La désobéissance civile est compatible avec la démocratie et en constitue un élément démocratique tout à fait essentiel lorsque les autres voies légales et politiques sont épuisées.
Enfin, cette disposition est inutile. La désobéissance civile est couverte par la liberté d'expression qui est garantie par des textes internationaux, européens, régionaux et nationaux. Comme précisé par l’IFDH, celle-ci peut être limitée, mais uniquement dans des cas spécifiques, comme l’incitation à la haine ou à la violence. Or ceux-ci sont déjà sanctionnés par le Code pénal, de telle sorte que «l’infraction d'atteinte méchante à l’autorité de l’État n'apporterait aucune valeur ajoutée». En outre, la disposition proposée vise à remplacer deux articles d’un texte vieux de près de 200 ans - le décret sur la presse du 20 juillet 1831 - tombés en désuétude par manque d’utilisation depuis leur adoption, et l’actuel article 268 du Code pénal qui ne concerne que les ministres d’un culte. Il est déjà arrivé que des lois votées pour faire face à un contexte donné finissent par être utilisées dans un contexte totalement différent, pour lequel elles n’ont pas été initialement prévues. Ainsi, plus la rédaction d’un texte est floue et large, plus le risque est grand qu’il soit détourné de son objet. En témoigne l’utilisation de l’infraction d’entrave méchante à la circulation contre des responsables syndicaux ou l’utilisation de l’infraction d’intrusion dans les zones portuaires utilisée contre les activistes écologistes de Greenpeace, alors même que les débats parlementaires s’étaient montrés rassurants quant au fait que ces situations seraient exclues de leur champ d’application. Par ailleurs, il ne nous semble pas adapté à l’évolution de notre société et aux défis auxquels l’humanité doit faire face pour sa survie.

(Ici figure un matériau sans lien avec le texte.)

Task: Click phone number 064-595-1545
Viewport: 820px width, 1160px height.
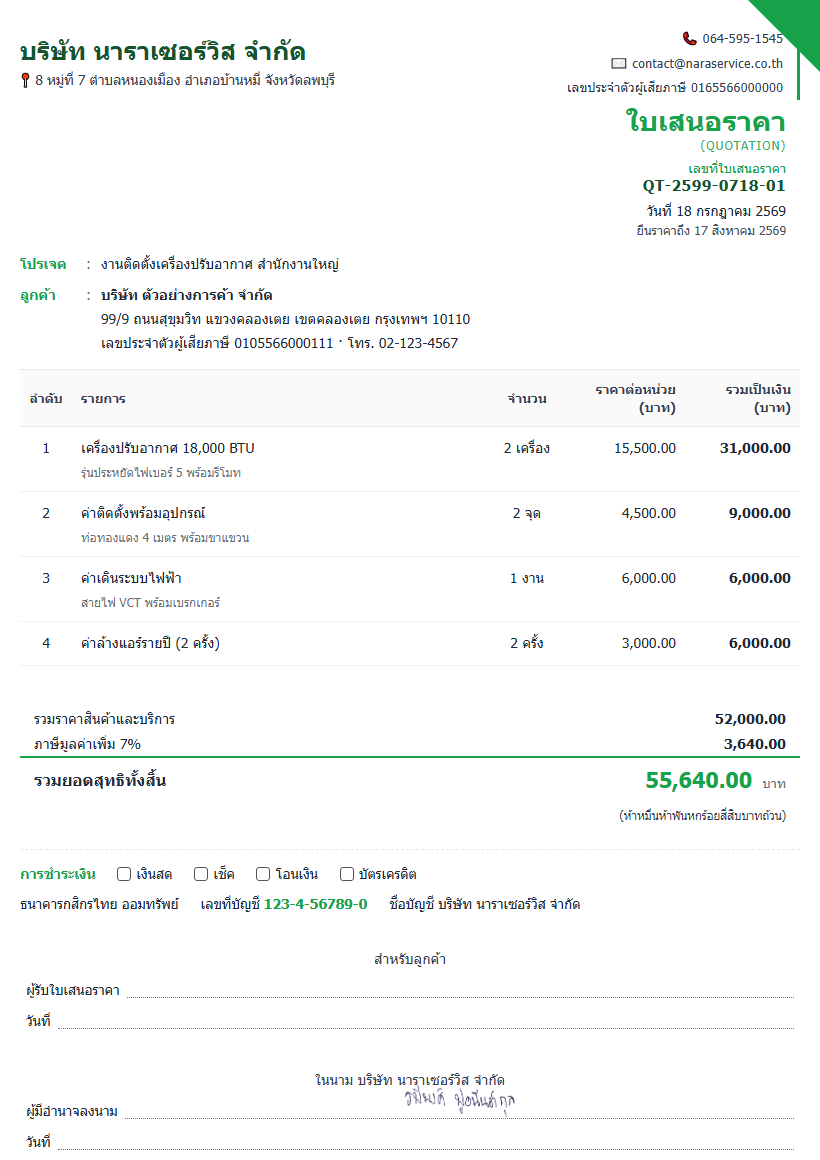Action: (742, 38)
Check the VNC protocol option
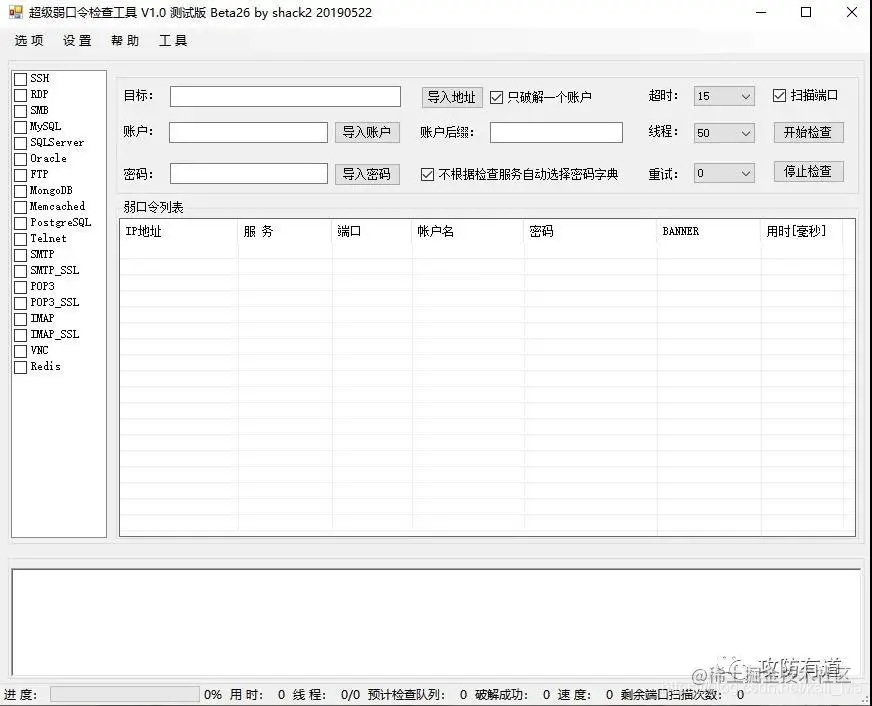This screenshot has height=706, width=872. click(20, 350)
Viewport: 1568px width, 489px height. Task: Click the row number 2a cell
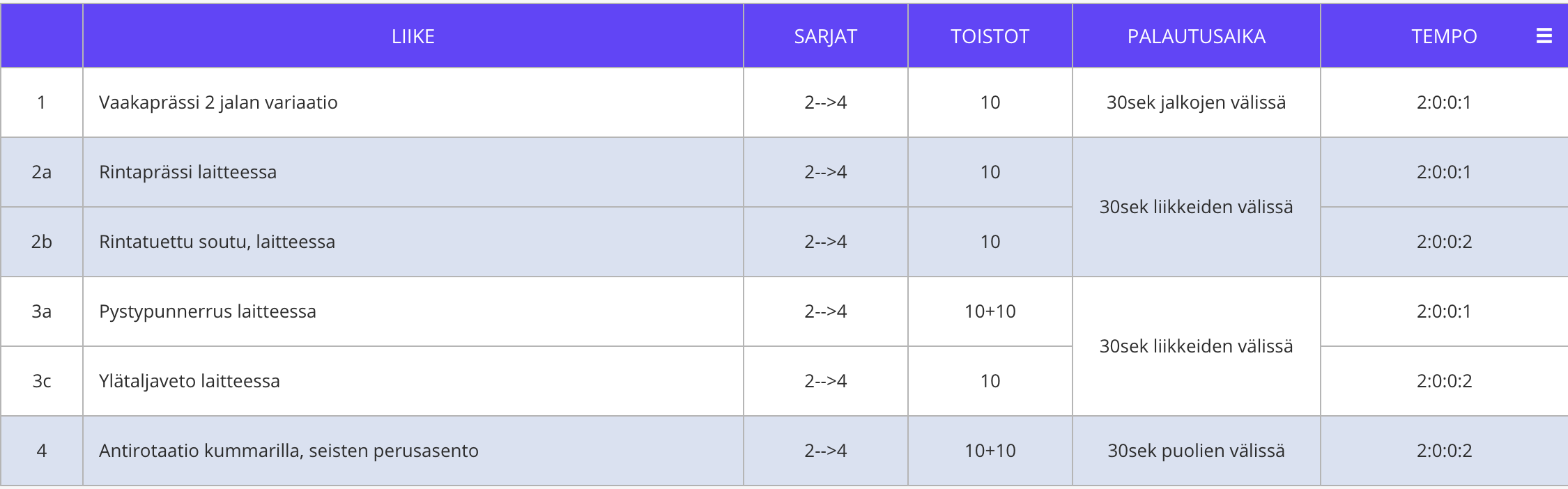pyautogui.click(x=42, y=172)
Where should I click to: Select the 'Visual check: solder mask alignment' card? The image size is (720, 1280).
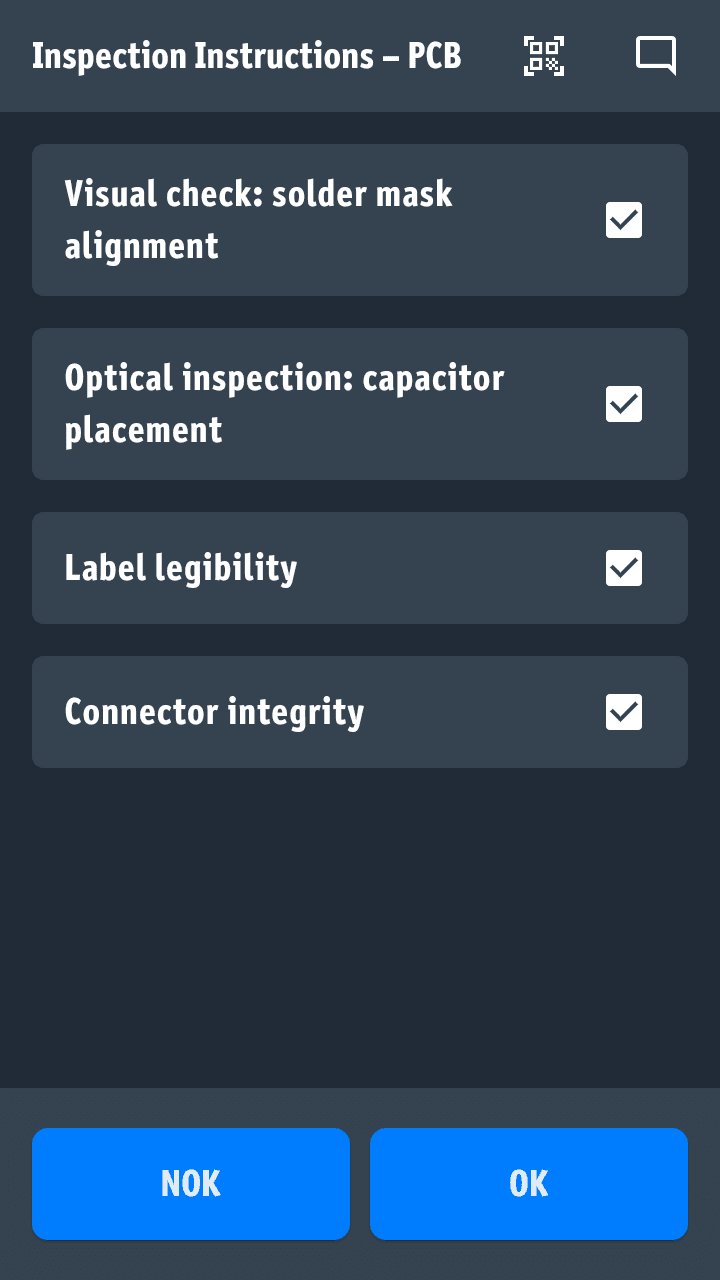(300, 220)
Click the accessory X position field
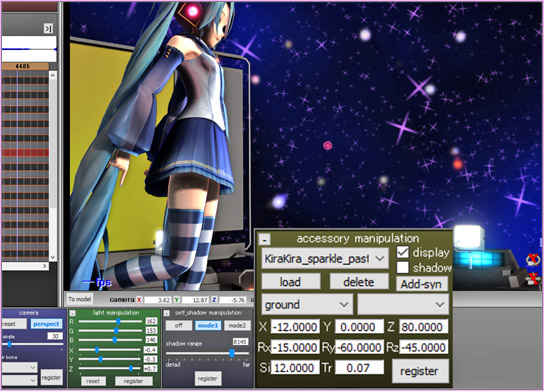The image size is (544, 391). click(295, 327)
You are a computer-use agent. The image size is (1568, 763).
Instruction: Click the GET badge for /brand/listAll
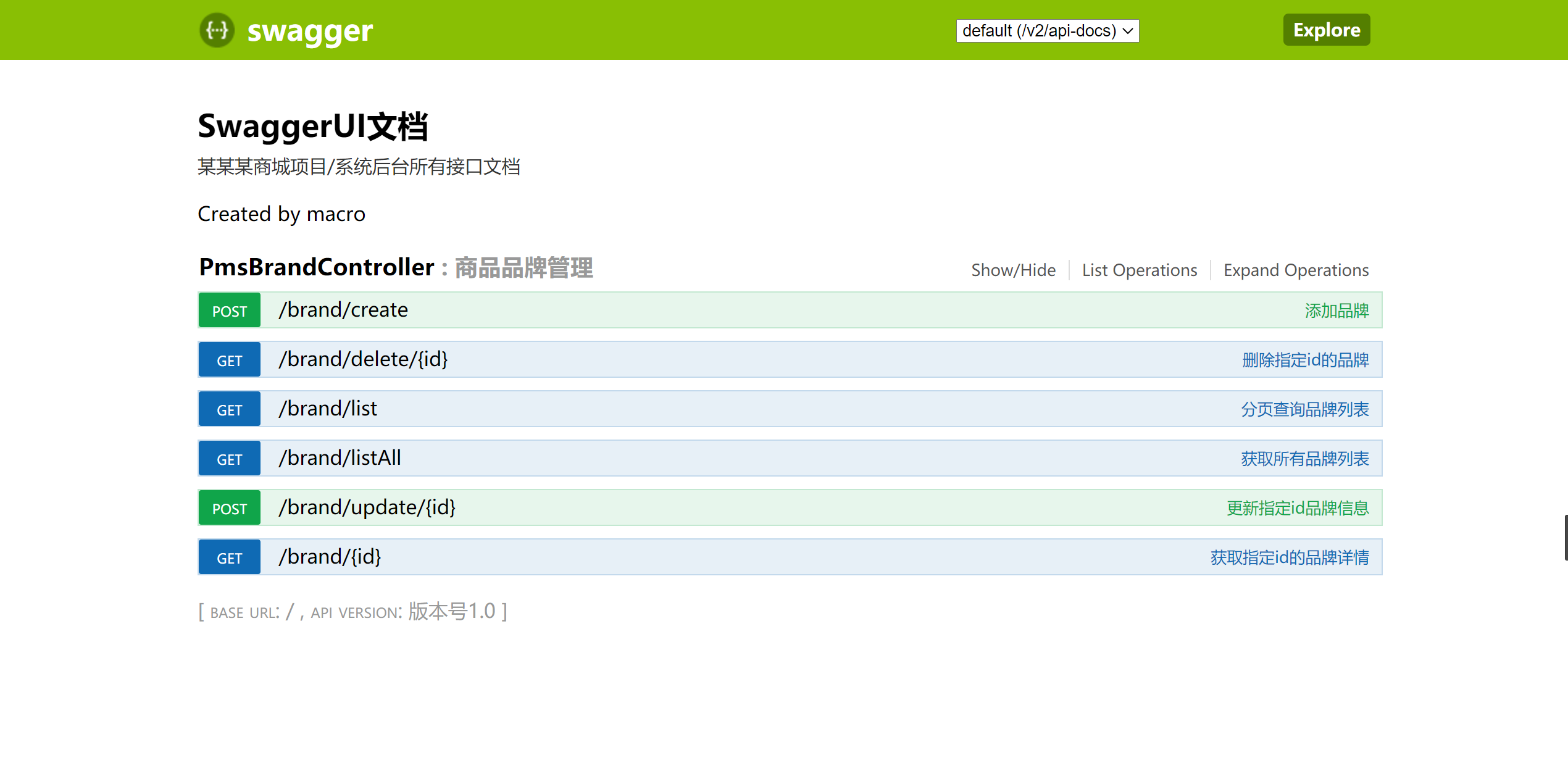point(229,459)
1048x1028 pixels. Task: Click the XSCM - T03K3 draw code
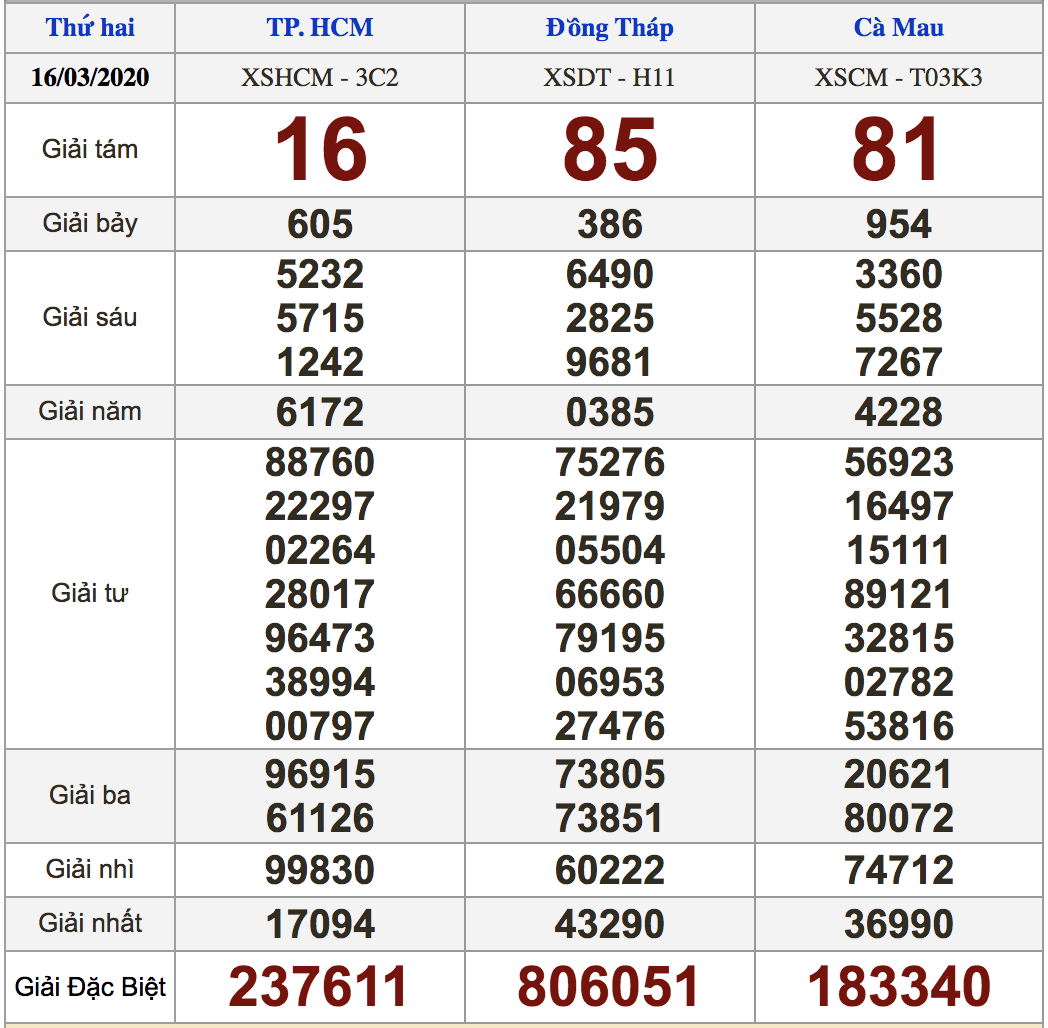(x=898, y=78)
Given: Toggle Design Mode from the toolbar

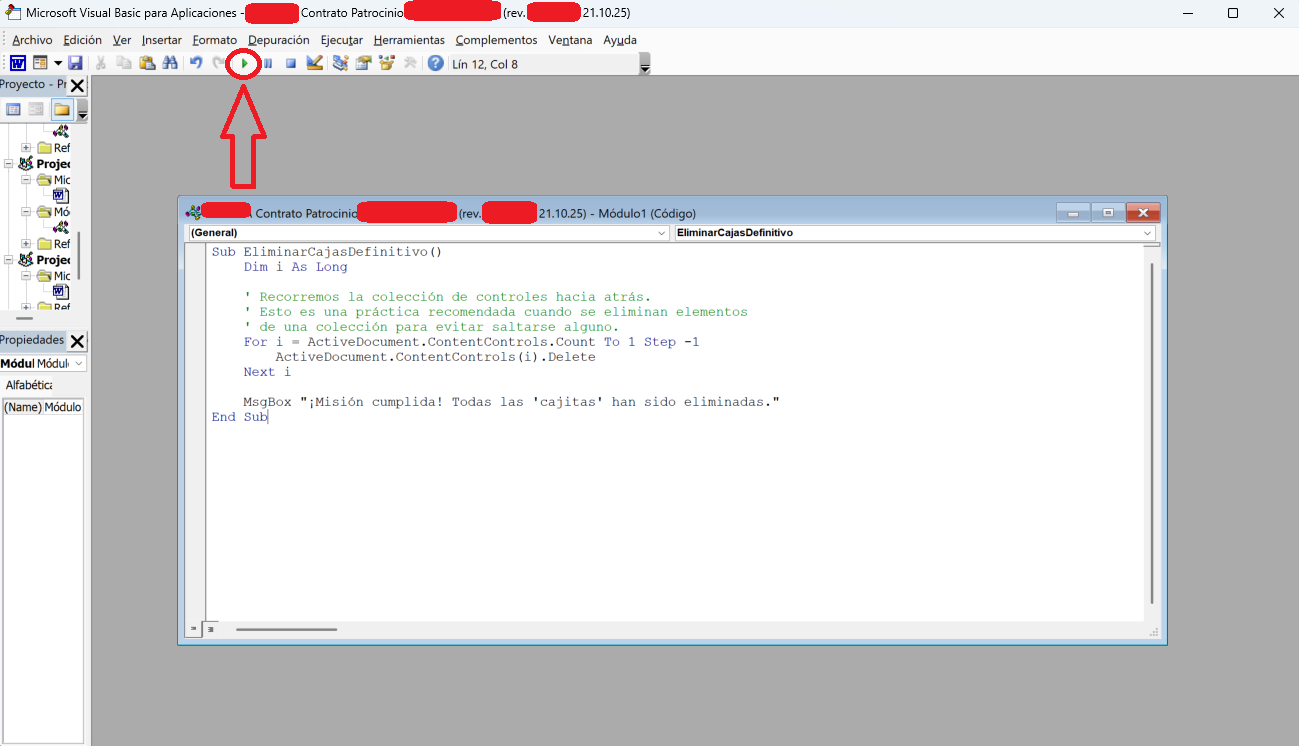Looking at the screenshot, I should [313, 62].
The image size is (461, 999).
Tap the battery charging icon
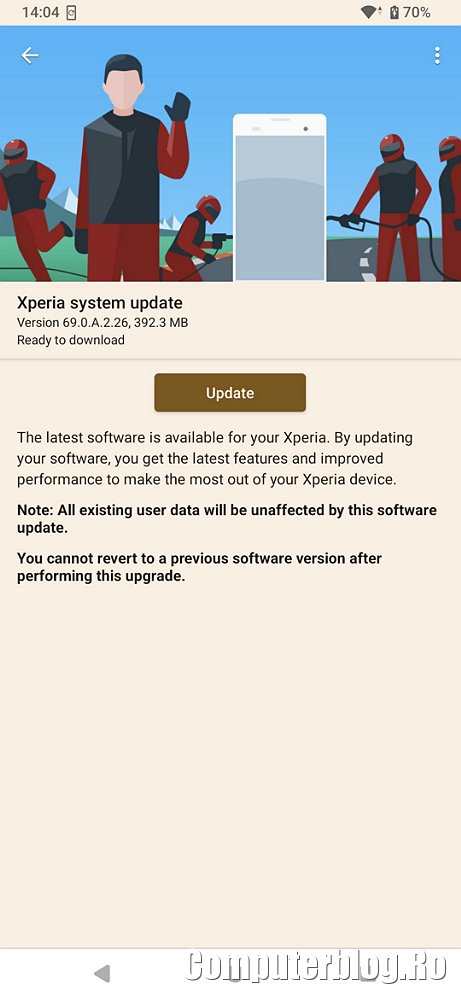[x=394, y=12]
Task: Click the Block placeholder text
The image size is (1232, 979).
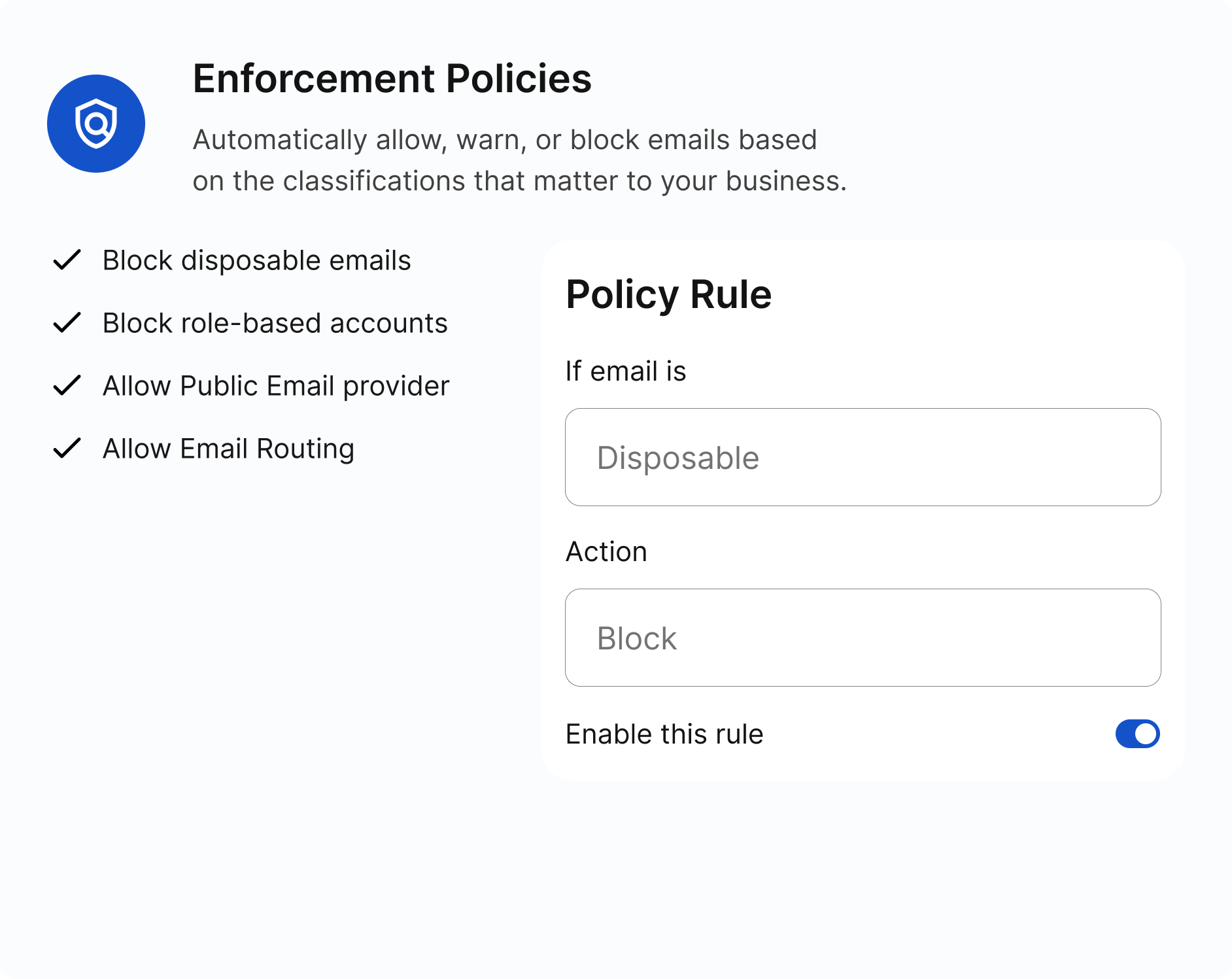Action: click(637, 638)
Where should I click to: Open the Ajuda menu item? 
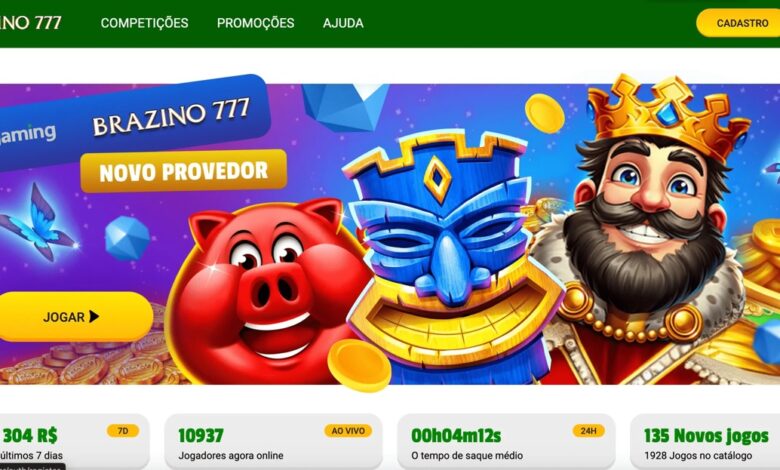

Nous pensons, donc, que ce projet d’article est antidémocratique, dangereux et inutile. En outre, l’interprétation qui risque d’en être donnée semble également contredire la tendance, au sein même du monde politique et de certains partis de la majorité, à reconnaître l’importance de la désobéissance civile pour le débat démocratique. Des voix se font ainsi de plus en plus entendre dans ce sens, comme celle de Jean-Marc Nollet (Écolo), qui a récemment encouragé les jeunes à user de la désobéissance
civile, affirmant que la pression qu’ils mettaient sur le gouvernement était nécessaire; ou encore celle de Paul Magnette (PS), qui s’est quant à lui opposé au projet de loi anti-casseurs en raison de la tendance à la judiciarisation des conflits sociaux, et qui
avait déjà légitimé les craintes des syndicats, de Greenpeace et des activistes climat par rapport à cette loi.
Parce que cette disposition comporte d’importants risques pour la liberté de manifester et la liberté d’expression – libertés devant pourtant précisément être protégées par les élus –, nous demandons aux parlementaires de la rejeter fermement.